Task directions — Duplicate the lines of the listing, starting at the line that has "How do I perform: Click the Enable" and stopping after the line that has "coord(364,120)". Include both of those lines and nothing else.

** begin Given data **

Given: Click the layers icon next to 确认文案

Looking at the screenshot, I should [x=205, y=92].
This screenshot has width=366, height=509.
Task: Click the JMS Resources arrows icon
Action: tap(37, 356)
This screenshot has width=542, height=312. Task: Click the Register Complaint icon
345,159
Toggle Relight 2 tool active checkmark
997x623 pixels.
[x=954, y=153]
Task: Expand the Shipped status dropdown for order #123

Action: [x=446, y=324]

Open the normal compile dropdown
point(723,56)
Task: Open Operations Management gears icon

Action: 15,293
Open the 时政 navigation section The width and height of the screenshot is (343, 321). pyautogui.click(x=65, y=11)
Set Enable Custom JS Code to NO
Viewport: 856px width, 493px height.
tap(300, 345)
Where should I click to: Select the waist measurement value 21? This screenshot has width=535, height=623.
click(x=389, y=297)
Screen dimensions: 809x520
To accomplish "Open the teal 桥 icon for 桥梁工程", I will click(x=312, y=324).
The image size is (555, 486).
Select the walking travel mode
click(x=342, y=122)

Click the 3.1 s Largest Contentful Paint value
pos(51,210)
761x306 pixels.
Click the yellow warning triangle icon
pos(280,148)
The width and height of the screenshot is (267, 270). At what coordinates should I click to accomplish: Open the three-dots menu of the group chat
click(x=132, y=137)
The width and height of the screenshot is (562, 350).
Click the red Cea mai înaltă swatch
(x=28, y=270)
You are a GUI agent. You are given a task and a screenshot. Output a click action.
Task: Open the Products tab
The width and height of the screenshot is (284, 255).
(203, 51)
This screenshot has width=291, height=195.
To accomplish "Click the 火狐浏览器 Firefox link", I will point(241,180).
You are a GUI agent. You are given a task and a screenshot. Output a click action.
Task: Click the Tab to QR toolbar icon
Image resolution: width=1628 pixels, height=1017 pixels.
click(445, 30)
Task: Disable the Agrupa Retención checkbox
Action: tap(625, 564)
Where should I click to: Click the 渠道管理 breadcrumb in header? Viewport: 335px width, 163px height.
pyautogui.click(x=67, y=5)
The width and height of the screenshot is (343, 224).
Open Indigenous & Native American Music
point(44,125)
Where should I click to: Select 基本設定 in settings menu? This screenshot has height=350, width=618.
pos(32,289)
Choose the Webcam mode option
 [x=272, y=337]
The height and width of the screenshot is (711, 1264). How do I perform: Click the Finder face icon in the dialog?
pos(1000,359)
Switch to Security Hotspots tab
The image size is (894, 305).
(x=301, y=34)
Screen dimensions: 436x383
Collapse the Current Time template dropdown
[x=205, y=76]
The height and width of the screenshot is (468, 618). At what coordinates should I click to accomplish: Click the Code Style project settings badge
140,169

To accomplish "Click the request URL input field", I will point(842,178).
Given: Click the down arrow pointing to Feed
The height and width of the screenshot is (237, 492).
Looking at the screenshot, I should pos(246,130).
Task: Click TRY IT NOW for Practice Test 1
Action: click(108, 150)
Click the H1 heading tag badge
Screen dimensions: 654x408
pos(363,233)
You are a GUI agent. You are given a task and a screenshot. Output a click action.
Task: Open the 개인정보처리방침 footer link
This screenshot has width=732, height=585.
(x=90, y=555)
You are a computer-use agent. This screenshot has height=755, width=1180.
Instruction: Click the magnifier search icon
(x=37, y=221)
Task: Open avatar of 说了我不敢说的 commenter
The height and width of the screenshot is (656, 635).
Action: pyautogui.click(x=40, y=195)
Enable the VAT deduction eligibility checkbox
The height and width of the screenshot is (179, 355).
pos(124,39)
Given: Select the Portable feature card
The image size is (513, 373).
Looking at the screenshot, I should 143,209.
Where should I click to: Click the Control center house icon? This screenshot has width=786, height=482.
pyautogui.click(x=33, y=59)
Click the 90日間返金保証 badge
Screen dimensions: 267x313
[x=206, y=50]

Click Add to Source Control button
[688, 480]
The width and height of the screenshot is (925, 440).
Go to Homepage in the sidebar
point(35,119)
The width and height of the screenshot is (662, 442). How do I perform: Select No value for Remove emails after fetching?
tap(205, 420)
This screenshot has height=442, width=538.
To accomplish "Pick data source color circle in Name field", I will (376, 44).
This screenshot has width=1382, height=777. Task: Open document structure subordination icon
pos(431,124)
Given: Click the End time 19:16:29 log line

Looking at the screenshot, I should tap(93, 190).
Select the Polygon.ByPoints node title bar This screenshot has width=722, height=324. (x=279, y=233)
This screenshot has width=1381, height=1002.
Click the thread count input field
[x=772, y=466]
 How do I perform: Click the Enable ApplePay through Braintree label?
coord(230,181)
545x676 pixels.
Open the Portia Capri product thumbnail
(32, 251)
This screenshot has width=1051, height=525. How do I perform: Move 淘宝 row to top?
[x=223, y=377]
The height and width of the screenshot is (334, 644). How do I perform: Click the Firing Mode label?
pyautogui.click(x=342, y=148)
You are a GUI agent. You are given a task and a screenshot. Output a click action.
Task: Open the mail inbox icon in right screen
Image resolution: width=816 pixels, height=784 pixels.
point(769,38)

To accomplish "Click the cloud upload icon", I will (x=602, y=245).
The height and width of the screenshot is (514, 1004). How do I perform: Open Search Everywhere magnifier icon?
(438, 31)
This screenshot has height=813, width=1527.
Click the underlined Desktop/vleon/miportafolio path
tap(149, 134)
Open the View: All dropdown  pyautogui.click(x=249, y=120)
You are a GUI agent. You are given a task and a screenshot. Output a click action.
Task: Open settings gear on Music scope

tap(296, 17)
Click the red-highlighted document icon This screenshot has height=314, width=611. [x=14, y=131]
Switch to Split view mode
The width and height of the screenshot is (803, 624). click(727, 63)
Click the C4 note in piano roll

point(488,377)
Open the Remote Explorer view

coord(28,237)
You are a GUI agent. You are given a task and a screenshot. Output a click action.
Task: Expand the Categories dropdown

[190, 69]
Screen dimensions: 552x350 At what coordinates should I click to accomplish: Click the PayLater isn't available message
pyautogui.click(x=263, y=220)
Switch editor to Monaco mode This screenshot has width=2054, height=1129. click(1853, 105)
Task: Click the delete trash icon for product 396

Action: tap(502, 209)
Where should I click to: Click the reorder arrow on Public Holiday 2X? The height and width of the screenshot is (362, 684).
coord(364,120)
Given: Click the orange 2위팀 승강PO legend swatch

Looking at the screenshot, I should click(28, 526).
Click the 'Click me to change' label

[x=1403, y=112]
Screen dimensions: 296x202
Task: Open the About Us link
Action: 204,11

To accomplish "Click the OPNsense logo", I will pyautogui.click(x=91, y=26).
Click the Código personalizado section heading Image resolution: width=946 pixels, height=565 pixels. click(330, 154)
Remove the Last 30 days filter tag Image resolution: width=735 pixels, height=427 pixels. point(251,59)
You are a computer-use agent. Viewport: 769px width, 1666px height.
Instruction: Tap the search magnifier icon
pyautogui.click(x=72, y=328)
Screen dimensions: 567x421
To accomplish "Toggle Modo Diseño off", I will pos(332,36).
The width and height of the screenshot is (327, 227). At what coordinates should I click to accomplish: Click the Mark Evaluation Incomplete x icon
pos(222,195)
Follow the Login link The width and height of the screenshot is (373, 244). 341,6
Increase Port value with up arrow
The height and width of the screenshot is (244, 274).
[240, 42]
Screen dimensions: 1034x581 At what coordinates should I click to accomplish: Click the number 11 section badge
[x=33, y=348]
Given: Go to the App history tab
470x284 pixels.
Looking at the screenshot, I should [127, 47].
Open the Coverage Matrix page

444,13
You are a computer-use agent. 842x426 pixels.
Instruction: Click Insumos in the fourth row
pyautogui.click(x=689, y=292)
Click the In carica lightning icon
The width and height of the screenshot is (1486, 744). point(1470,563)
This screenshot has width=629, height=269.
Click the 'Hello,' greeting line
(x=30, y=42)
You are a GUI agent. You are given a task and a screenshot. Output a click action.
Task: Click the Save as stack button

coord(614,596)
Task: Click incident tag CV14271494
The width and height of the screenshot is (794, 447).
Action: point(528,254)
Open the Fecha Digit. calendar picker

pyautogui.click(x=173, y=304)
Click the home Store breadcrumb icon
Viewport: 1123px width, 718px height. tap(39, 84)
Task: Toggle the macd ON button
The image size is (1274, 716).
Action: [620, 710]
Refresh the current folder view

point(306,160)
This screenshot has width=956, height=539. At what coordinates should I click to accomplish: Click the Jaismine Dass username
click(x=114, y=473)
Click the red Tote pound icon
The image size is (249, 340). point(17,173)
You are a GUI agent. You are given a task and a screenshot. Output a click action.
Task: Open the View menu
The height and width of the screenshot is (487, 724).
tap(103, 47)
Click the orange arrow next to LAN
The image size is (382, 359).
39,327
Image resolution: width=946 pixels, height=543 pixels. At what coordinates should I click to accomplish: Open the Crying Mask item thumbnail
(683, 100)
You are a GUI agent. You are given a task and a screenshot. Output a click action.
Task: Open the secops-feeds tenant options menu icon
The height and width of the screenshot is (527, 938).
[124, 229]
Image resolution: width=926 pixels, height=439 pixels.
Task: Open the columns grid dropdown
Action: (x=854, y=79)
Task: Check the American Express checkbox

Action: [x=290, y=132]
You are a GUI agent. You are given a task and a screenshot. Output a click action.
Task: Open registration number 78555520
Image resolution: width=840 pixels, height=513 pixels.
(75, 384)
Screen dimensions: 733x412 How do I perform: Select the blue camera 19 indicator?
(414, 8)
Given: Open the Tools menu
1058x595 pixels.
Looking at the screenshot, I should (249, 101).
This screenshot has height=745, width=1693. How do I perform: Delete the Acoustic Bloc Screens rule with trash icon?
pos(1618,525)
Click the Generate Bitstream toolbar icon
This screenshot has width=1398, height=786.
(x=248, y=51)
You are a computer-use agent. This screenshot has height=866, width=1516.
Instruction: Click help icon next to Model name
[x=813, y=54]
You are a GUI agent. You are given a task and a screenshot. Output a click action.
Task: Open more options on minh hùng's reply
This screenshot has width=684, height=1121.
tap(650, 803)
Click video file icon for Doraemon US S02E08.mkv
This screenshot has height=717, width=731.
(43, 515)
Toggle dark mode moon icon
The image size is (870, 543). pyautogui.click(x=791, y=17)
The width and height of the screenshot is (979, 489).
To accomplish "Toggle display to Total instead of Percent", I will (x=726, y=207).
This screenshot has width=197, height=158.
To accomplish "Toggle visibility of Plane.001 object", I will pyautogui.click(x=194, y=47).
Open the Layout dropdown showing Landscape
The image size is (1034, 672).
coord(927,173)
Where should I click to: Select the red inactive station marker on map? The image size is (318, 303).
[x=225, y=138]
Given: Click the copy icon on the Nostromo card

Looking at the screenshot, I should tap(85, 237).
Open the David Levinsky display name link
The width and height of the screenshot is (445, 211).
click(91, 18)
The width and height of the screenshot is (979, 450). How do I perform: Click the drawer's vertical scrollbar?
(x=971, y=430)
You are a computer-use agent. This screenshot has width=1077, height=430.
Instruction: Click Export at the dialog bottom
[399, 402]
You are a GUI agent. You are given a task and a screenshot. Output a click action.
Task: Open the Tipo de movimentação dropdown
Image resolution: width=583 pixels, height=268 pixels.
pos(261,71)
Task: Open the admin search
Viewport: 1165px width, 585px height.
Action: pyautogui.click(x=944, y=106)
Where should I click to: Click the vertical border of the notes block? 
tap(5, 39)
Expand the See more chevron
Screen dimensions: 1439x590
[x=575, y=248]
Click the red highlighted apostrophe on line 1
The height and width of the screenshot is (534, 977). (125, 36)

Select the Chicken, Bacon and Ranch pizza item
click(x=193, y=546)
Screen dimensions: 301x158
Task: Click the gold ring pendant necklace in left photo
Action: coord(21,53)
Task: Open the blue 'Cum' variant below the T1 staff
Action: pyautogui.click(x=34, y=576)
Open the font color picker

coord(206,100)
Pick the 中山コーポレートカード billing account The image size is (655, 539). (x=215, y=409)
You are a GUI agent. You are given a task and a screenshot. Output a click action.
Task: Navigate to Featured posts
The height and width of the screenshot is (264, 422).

** end Given data **

Response to the task —
 How do I perform: Click the Enable ApplePay through Braintree label?
coord(230,181)
545x676 pixels.
Open the Portia Capri product thumbnail
(32, 251)
This screenshot has width=1051, height=525. How do I perform: Move 淘宝 row to top?
[x=223, y=377]
The height and width of the screenshot is (334, 644). How do I perform: Click the Firing Mode label?
pyautogui.click(x=342, y=148)
You are a GUI agent. You are given a task and a screenshot. Output a click action.
Task: Open the mail inbox icon in right screen
Image resolution: width=816 pixels, height=784 pixels.
point(769,38)

To accomplish "Click the cloud upload icon", I will (x=602, y=245).
The height and width of the screenshot is (514, 1004). How do I perform: Open Search Everywhere magnifier icon?
(438, 31)
This screenshot has height=813, width=1527.
Click the underlined Desktop/vleon/miportafolio path
tap(149, 134)
Open the View: All dropdown  pyautogui.click(x=249, y=120)
You are a GUI agent. You are given a task and a screenshot. Output a click action.
Task: Open settings gear on Music scope

tap(296, 17)
Click the red-highlighted document icon This screenshot has height=314, width=611. [x=14, y=131]
Switch to Split view mode
The width and height of the screenshot is (803, 624). click(727, 63)
Click the C4 note in piano roll

point(488,377)
Open the Remote Explorer view

coord(28,237)
You are a GUI agent. You are given a task and a screenshot. Output a click action.
Task: Expand the Categories dropdown

[190, 69]
Screen dimensions: 552x350 At what coordinates should I click to accomplish: Click the PayLater isn't available message
pyautogui.click(x=263, y=220)
Switch editor to Monaco mode This screenshot has width=2054, height=1129. click(1853, 105)
Task: Click the delete trash icon for product 396

Action: tap(502, 209)
Where should I click to: Click the reorder arrow on Public Holiday 2X? The height and width of the screenshot is (362, 684).
coord(364,120)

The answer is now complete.